* The input *
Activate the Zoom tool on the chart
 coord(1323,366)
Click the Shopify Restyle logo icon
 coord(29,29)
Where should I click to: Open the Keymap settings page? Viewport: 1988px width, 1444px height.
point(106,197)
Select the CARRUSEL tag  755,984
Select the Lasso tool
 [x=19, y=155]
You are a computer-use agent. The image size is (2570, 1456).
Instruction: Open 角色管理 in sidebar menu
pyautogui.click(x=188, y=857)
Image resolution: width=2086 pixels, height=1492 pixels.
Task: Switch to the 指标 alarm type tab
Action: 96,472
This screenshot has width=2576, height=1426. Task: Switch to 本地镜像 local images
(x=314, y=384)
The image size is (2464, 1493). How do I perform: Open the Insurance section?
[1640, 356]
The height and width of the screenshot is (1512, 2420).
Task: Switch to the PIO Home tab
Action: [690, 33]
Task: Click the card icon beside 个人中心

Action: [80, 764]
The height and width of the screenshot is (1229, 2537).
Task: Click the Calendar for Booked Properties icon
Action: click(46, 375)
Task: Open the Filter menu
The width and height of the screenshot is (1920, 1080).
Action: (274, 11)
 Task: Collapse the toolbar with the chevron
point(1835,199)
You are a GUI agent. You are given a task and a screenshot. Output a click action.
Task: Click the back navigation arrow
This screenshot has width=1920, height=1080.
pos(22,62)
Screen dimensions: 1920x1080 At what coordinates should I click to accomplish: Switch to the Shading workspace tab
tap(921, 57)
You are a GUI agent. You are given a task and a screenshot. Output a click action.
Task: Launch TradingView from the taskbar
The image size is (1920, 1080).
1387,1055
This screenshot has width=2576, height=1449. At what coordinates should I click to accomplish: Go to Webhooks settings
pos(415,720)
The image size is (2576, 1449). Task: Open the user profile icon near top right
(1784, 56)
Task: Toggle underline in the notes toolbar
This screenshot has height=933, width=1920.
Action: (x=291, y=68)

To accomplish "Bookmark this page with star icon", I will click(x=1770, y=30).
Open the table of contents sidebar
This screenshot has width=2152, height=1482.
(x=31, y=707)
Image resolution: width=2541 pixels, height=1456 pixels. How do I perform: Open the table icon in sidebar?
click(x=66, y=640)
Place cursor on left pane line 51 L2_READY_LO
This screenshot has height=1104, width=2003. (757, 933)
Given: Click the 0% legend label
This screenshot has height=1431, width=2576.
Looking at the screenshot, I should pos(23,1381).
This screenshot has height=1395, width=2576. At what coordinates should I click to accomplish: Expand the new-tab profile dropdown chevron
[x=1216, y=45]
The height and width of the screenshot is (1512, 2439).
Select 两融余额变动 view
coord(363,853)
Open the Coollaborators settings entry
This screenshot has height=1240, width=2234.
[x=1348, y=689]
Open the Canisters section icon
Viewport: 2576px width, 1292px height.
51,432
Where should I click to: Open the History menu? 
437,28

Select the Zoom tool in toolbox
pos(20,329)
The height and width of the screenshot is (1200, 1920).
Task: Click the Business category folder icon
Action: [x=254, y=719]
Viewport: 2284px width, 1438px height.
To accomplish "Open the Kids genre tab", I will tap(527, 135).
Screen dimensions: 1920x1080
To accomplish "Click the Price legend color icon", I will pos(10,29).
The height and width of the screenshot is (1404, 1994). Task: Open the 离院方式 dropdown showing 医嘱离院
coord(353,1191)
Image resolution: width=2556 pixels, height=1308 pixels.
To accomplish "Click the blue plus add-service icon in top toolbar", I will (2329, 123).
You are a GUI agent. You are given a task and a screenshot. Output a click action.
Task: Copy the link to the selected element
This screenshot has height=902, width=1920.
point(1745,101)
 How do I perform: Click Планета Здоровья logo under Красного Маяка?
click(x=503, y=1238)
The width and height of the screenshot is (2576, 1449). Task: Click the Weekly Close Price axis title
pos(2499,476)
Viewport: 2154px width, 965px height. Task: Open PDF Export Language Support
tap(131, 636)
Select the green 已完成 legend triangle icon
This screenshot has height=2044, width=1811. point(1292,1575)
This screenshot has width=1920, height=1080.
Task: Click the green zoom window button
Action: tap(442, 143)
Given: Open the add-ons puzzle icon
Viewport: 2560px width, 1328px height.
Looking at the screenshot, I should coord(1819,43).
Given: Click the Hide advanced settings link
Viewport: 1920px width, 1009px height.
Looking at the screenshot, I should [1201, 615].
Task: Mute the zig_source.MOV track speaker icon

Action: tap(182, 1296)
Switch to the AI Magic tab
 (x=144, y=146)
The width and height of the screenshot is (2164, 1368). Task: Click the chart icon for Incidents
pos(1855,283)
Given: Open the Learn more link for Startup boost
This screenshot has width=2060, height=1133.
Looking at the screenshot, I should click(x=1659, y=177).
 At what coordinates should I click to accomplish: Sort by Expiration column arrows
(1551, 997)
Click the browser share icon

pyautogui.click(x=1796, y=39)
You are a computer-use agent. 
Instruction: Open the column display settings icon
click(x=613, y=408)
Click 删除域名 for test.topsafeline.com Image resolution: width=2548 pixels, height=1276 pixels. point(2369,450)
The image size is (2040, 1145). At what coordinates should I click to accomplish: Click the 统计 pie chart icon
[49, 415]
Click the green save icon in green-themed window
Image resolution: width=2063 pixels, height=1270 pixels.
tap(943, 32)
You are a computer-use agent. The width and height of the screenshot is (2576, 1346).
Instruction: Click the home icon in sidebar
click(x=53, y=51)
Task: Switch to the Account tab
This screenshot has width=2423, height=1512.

* Exercise aim *
Determine how many lines of the material hold the string "link", and state that number by itself.

* Solution *
3